> **Task directions**
Using the material below, return exactly the lines between the one holding "Given: Remove 排队状态" and the one holding "This screenshot has height=685, width=1316.", inclusive, and no others.

> **Source data**
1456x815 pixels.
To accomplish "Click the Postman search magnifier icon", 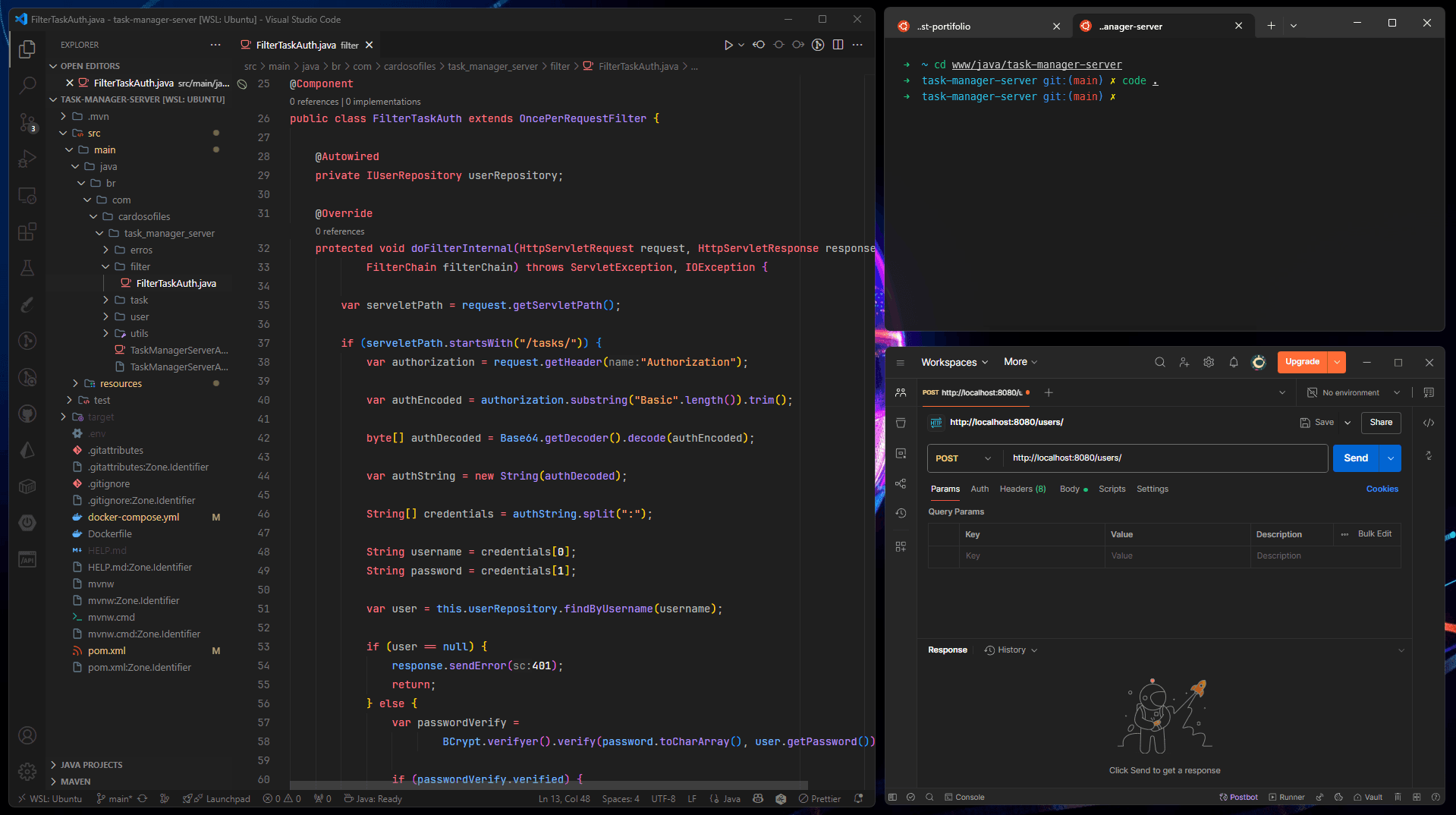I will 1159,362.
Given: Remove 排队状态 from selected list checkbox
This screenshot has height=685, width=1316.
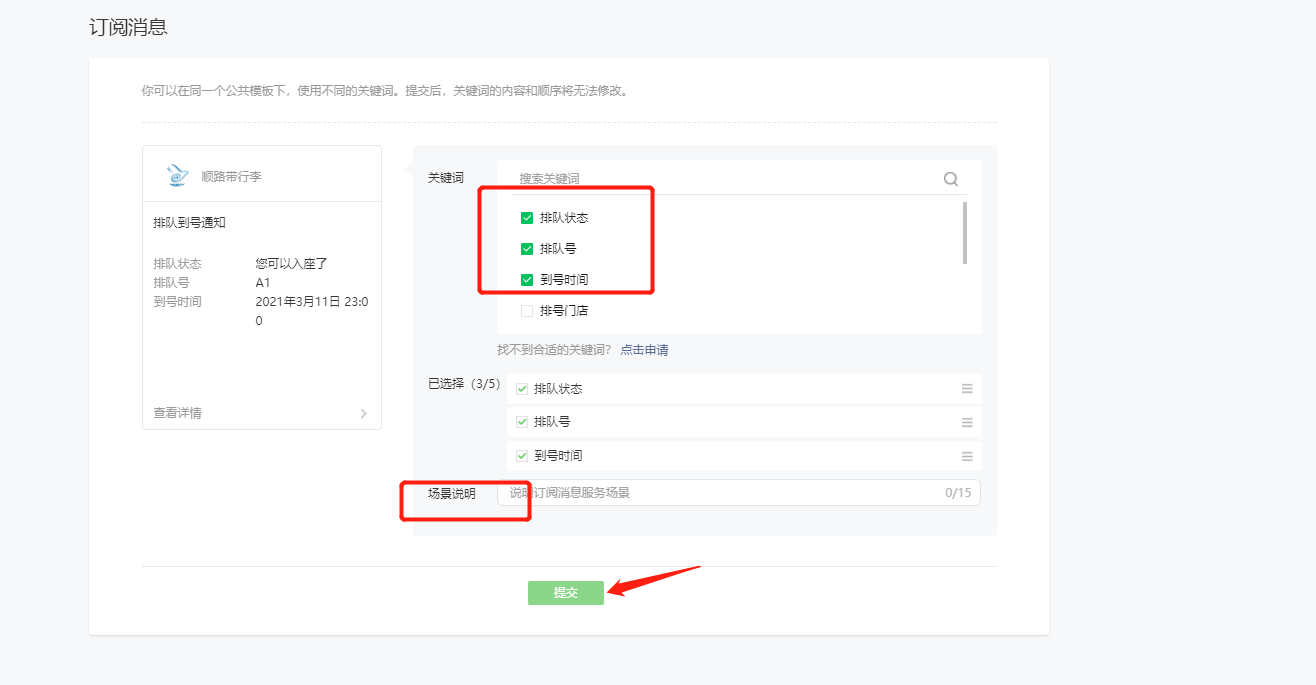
...
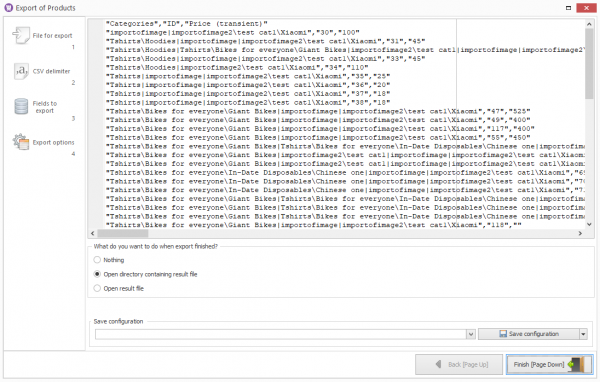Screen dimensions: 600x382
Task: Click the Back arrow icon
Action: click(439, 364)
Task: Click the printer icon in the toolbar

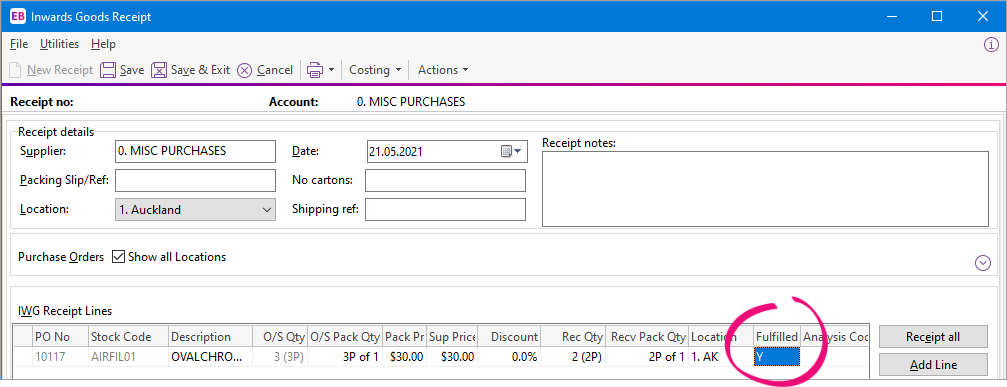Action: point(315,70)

> **Task result**
Given: Remove 排队状态 from selected list checkbox
This screenshot has height=685, width=1316.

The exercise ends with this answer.